>> start Supplied records

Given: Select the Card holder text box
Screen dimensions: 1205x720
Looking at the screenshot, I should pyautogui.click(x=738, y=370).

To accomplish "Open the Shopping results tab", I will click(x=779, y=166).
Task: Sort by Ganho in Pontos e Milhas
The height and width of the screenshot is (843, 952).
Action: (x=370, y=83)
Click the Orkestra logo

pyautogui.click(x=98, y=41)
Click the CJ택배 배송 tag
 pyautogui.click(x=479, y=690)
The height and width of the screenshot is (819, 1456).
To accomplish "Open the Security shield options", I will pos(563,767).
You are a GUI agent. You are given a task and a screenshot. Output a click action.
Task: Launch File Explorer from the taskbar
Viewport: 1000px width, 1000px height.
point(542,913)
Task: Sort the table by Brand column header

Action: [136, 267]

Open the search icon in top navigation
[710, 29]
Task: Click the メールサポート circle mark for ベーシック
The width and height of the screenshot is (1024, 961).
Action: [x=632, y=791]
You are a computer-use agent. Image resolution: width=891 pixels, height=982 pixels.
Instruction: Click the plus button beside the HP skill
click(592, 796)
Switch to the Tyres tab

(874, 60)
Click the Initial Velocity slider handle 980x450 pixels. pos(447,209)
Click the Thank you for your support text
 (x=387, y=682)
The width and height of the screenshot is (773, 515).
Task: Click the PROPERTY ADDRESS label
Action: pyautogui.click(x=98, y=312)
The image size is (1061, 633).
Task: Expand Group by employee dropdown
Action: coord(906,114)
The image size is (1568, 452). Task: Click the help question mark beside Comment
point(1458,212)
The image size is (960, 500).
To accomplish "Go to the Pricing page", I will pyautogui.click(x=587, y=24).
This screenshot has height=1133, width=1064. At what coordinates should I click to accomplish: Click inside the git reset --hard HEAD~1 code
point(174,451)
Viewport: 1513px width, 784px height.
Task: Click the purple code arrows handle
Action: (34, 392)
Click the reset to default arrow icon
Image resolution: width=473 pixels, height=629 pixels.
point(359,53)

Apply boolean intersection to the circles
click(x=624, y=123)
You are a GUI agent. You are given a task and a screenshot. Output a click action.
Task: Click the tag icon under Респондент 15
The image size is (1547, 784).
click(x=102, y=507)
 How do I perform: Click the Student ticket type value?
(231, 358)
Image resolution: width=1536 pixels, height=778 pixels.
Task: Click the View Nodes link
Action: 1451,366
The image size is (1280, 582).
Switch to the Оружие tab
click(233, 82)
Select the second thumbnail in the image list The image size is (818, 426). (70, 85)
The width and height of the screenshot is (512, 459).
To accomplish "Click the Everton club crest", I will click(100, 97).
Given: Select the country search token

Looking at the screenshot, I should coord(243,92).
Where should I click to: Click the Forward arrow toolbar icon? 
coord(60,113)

>> end Supplied records

**Requirements**
Switch "Screen dimensions" to "Screen size" throughout the material above and write out all of the material again, leaving everything else unchanged.

**Correct response**
Given: Select the Card holder text box
Screen size: 1205x720
Looking at the screenshot, I should pyautogui.click(x=738, y=370).

To accomplish "Open the Shopping results tab", I will click(x=779, y=166).
Task: Sort by Ganho in Pontos e Milhas
The height and width of the screenshot is (843, 952).
Action: (x=370, y=83)
Click the Orkestra logo

pyautogui.click(x=98, y=41)
Click the CJ택배 배송 tag
 pyautogui.click(x=479, y=690)
The height and width of the screenshot is (819, 1456).
To accomplish "Open the Security shield options", I will pos(563,767).
You are a GUI agent. You are given a task and a screenshot. Output a click action.
Task: Launch File Explorer from the taskbar
Viewport: 1000px width, 1000px height.
point(542,913)
Task: Sort the table by Brand column header

Action: [136, 267]

Open the search icon in top navigation
[710, 29]
Task: Click the メールサポート circle mark for ベーシック
The width and height of the screenshot is (1024, 961).
Action: [x=632, y=791]
You are a computer-use agent. Image resolution: width=891 pixels, height=982 pixels.
Instruction: Click the plus button beside the HP skill
click(592, 796)
Switch to the Tyres tab

(874, 60)
Click the Initial Velocity slider handle 980x450 pixels. pos(447,209)
Click the Thank you for your support text
 (x=387, y=682)
The width and height of the screenshot is (773, 515).
Task: Click the PROPERTY ADDRESS label
Action: pyautogui.click(x=98, y=312)
The image size is (1061, 633).
Task: Expand Group by employee dropdown
Action: coord(906,114)
The image size is (1568, 452). Task: Click the help question mark beside Comment
point(1458,212)
The image size is (960, 500).
To accomplish "Go to the Pricing page", I will pyautogui.click(x=587, y=24).
This screenshot has height=1133, width=1064. At what coordinates should I click to accomplish: Click inside the git reset --hard HEAD~1 code
point(174,451)
Viewport: 1513px width, 784px height.
Task: Click the purple code arrows handle
Action: (34, 392)
Click the reset to default arrow icon
Image resolution: width=473 pixels, height=629 pixels.
point(359,53)

Apply boolean intersection to the circles
click(x=624, y=123)
You are a GUI agent. You are given a task and a screenshot. Output a click action.
Task: Click the tag icon under Респондент 15
The image size is (1547, 784).
click(x=102, y=507)
 How do I perform: Click the Student ticket type value?
(231, 358)
Image resolution: width=1536 pixels, height=778 pixels.
Task: Click the View Nodes link
Action: 1451,366
The image size is (1280, 582).
Switch to the Оружие tab
click(233, 82)
Select the second thumbnail in the image list The image size is (818, 426). (70, 85)
The width and height of the screenshot is (512, 459).
To accomplish "Click the Everton club crest", I will click(100, 97).
Given: Select the country search token

Looking at the screenshot, I should coord(243,92).
Where should I click to: Click the Forward arrow toolbar icon? 
coord(60,113)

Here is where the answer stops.